Falling head over heels for chalets
Buying ski properties is one of the hottest trends for Britons in France.
BUYING ski properties is one of the hottest trends for Britons in France.
BNP Paribas International Buyers, which specialises in mortgages for foreigners, says the first half of this year saw 15% more sales to Britons than the same period last year; the Alps is currently the most popular area, followed by the Luberon and the Côte d’Azur.
Damien Duraton, a director, said this confirmed the trend last year when the notaires’ Perval database of sales outside the capital showed the Rhône-Alpes was the most popular region with British buyers (it was Provence-Alpes-Côte d’Azur in 2008).

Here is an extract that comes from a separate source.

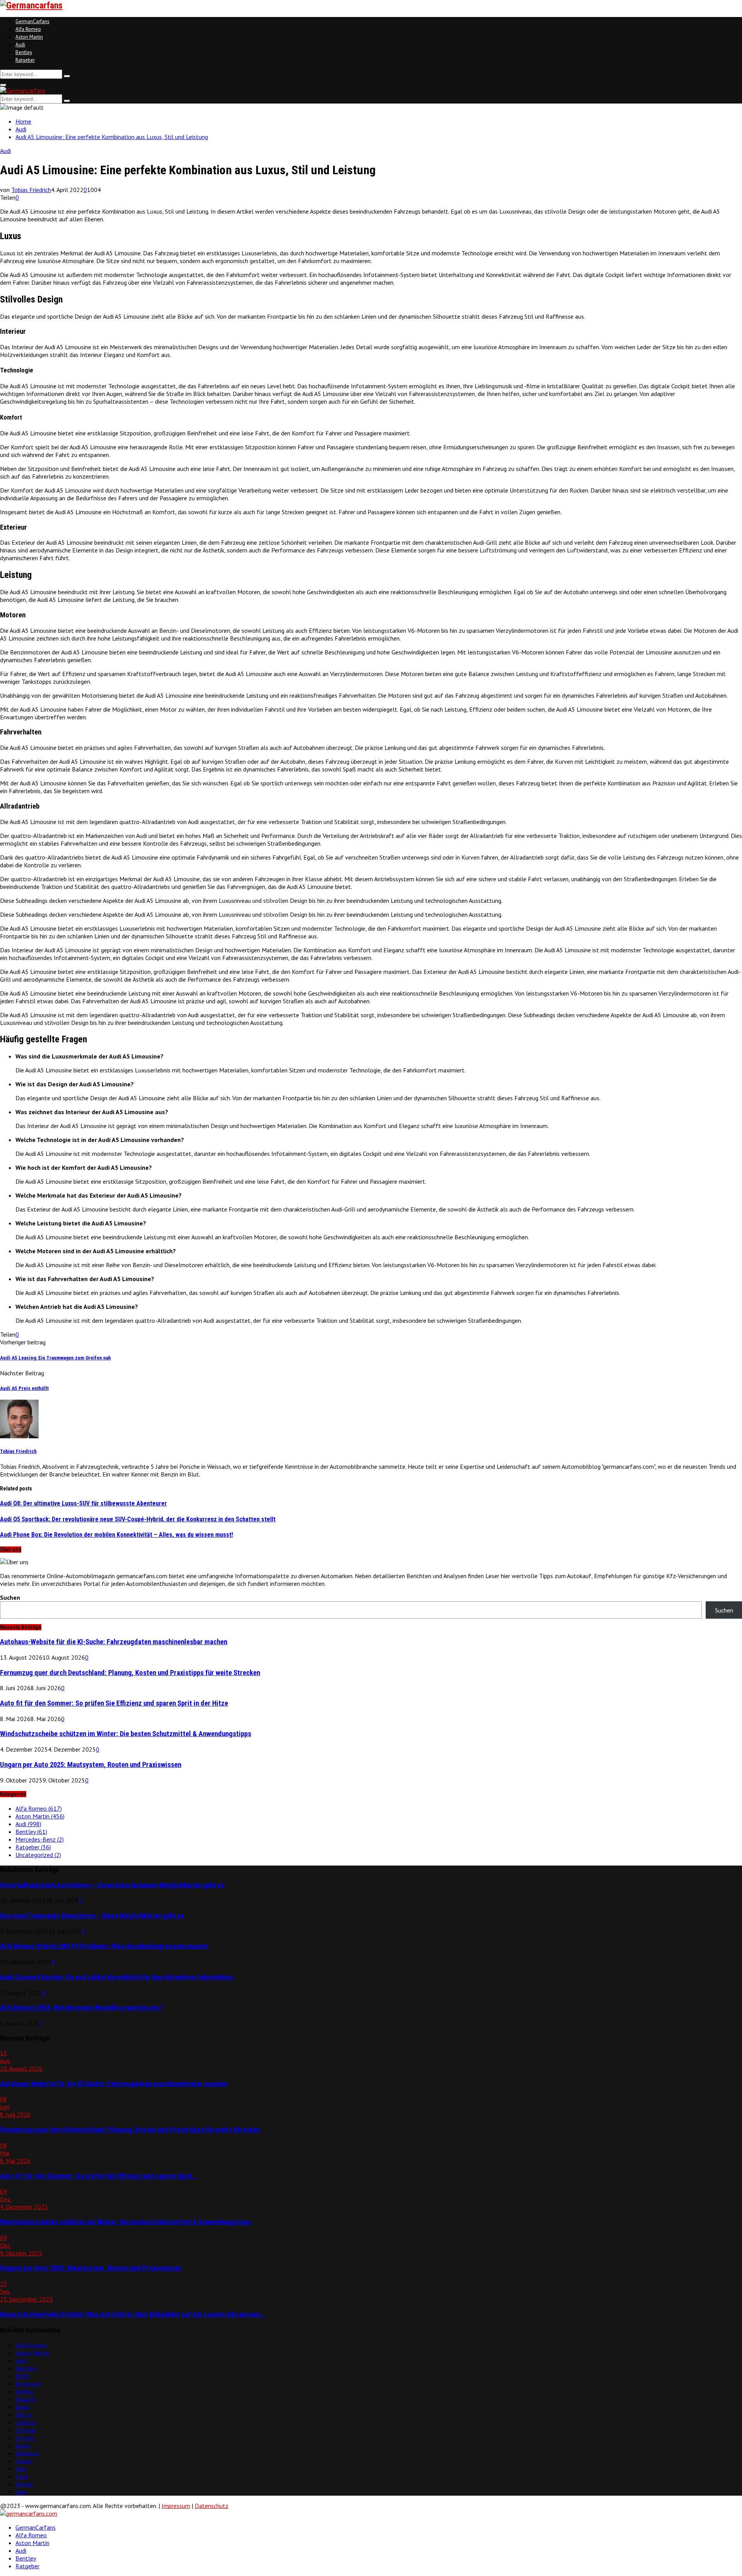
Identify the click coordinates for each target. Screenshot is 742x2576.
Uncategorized (38, 1855)
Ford (21, 2476)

He said: "The last ski season was good, the snow was there and the tourist industry takings were good, so people are considering buying, especially in the most popular towns."
An estate agent from Chamonix Immobilier, Nicolas Meinard, said buyers preferred detached wooden chalets on their own wooded ground, though apartments were also popular. "The main things to consider are location, how close it is to the town’s amenities and the slopes, and also view and the exposure.
"A chalet with a view of Mont Blanc will be valuable. They are mainly modern, but we also regularly have older properties requiring renovation to freshen up the interiors."
A notaire from Cluses, Haute-Savoie, Jean-Marie Cabourdin, said there was an increase in activity this year: "Some British buyers love France and want to stay here for the holidays, or to live here with their family. In Haute-Savoie, in towns like Les Gets or Chamonix, there are Britons who work in the City and go to work by easyJet and return every weekend.
"There are also others who buy to rent, though this is less typical. The French Alps remain popular with Britons because it is the closest place for them to ski and it is very accessible – one hour 10 minutes from London to Geneva." Prices depend on resort and location, he said.
Mr Cabourdin said many holiday homes were left empty when not in use, though renting them out is an option. One convenient way is to buy in a residence de tourisme, where a managing firm finds tenants. "You sign a rental agreement saying you will use the apartment for, say, four months, and the rest of the year they will rent it out for you. It can be a good investment."
The success of such schemes had helped keep the market for mountain properties afloat through the economic crisis, he said.
Purchases of homes that will be rented out to others (at least part of the time) are especially interesting for French residents, because you can benefit from the Scellier scheme, which allows you to deduct part of the purchase cost from income tax.
Mr Cabourdin said it was important to talk to a notaire before signing a compromis de vente with an estate agent, to work out the best legal structure for ownership.
One option is to set up a Société Civile Immobilière (property ownership company). This may be useful where a group of friends are buying, as it can avoid some legal complexities in simple joint ownership if one person wants to sell his share or if someone dies.
People buying alone also sometimes consider an SCI because it can help bypass French inheritance law. However, this may not be the best bet for tax reasons: "There is no one-size-fits-all solution and you have to analyse the situation, especially concerning the future effects in terms of passing on the property to your spouse and children," he said.